By Rev. Amy Aspey
In his blog Do Less, Live More, Terry Hershey recounts this memorable Communion moment:
As Alan Jones celebrated Eucharist one Sunday, in San Francisco’s Grace Cathedral, he couldn’t help but notice a young man standing at the very back of the sanctuary. His clothing (atypical of “church attire”) and his uneasy demeanor gave him away. Alan could not tell if the visitor was entering, or wanting to leave.
Even so, the young man stood against the back wall for the entire service. As members of the congregation processed to the altar for the bread and wine, the young man waited, unmoved, at the back wall. His curiosity piqued, Alan made a point to seek out the young man. In conversation he learned that this young man lived on the city streets, that life had been unforgiving, and is now fighting a most formidable foe, AIDS. “We’re glad you are here,” Alan told him. “But why did you stay in the back of the church? Why didn’t you come down to the table for communion?”
“I didn’t think I would be allowed in,” the young man replied. (“Where Do We Hear the Voice of Grace?,” July 22, 2014).
Haven’t we all been there? An outsider looking in. Unsure if we belong. Feeling left out. Longing for an invitation. Playing the comparison game (me/them) and always coming up short. How many people in our communities and world are wondering, “Are we allowed in?”
Rev. Amy Aspey
Some of our predecessors in servant ministry (perhaps in a way the start of the Order of Deacon), Stephen and his co-workers, invited people in by extending Christ’s table out (see Acts 6:1-7). You may be thinking, where is the Table in this story? There is no specific mention of the Eucharist. I don’t believe, however, that when the Church responds to those in need, this can ever be separated from the holy feast. Perhaps, we could think of the seven’s ministry as being charged to become “living table leaves,” living extensions, in and of the Communion table.
When I was growing up, whenever our family had a large family meal, my mom always asked my dad, “Did you put the leaf in the table?”
It was critical to be sure that the extra space was added so that there was room for our guests. The leaves, those extra sections, extended the existing table so that others could join the feast.
Similarly, the heart of a deacon’s call is to live sacramentally. Ministry to those in need within the church and into the world can’t be separated from Christ’s ministry to us around his Table. Acts of compassion and justice are not separate from the Table; they are best understood as an extension of the Table.
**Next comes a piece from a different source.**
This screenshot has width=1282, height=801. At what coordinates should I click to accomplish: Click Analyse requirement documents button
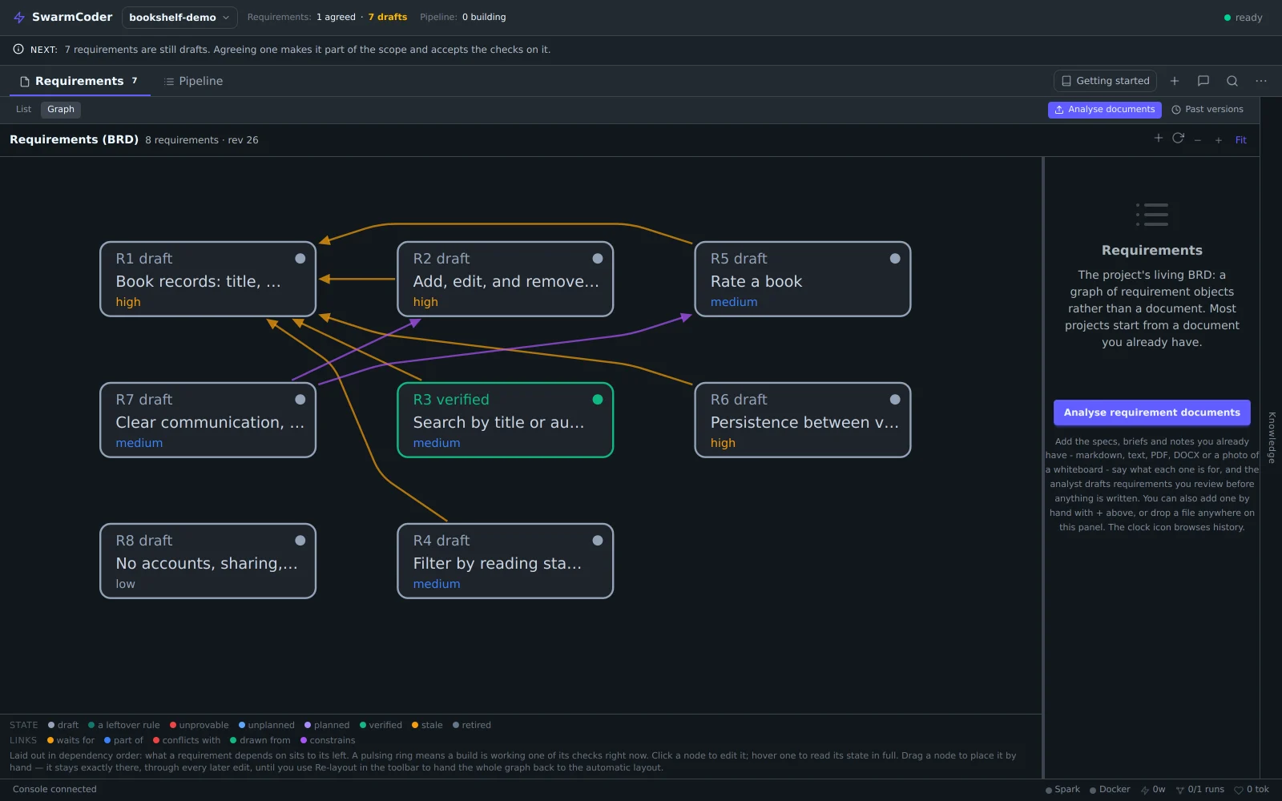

In the text, it’s telling for our understanding of servant ministry that the seven are chosen to serve in a compassionate response to injustice. There was a growing racial tension within the church, which resulted in neglect of the poor. The Message phrases Acts 6:1-2 this way: “As the disciples were increasing in numbers by leaps and bounds, hard feelings developed among the Greek-speaking believers—“Hellenists”—toward the Hebrew-speaking believers because their widows were being discriminated against in the daily food lines.” People were being left out. Differences were becoming divisive. Leaves were needed in Christ’s Table because people were having trouble living the connections between the Communion table and the kitchen table.
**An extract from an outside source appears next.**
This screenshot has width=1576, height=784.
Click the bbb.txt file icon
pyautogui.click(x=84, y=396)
While proclaiming the Word was not initially an aspect of this ministry, it didn’t take long before Stephen and others were known for preaching and miracles. Perhaps, this was because it is impossible to care for the poor, to love the neglected, to offer hope to the marginalized without proclaiming the Word. The Gospel of Jesus is always good news to the poor.
In our culture that kowtows to VIP titles, celebrates climbing the corporate ladder, clamors to be part of exclusive clubs, and measures worth by material possessions, the values of Christ’s table are confusing. Extravagant grace, radical love, transforming forgiveness and open-to-all are counter-cultural. When I began to understand deacon ministry as a means for extending Christ’s Table everything changed. All of the many beautiful ways of “doing”–creating community partnerships, leading teams in mission, serving in clothing rooms, sitting at a bedside in a mental hospital, preaching in prison, connecting our community to a Freedom School, equipping people in endless ways to live out their commitment as disciples of Jesus, when my heart bridged the serving with the sacrament–these acts of “doing” became a means for being and re-presenting Christ in the world.
When we understand our ministry as living leaves, which extend Christ’s table, acts of compassion and justice become the bread of life and the hungry are fed. Works of mercy and dignity become the cup of hope for those who are thirsty and the parched are renewed. Living out the vows of Word, Service, Compassion and Justice become the means by which additional places are set and each place card reads the name, beloved child of God.
May our servant ministry forever extend Christ’s Table out so all may know they are welcomed and invited to join us.
Rev. Amy Aspey, a deacon who is director of clergy leadership development for the West Ohio Annual Conference of the United Methodist Church, preached this sermon to the Provisional Member Deacon Formation Event in October 2014.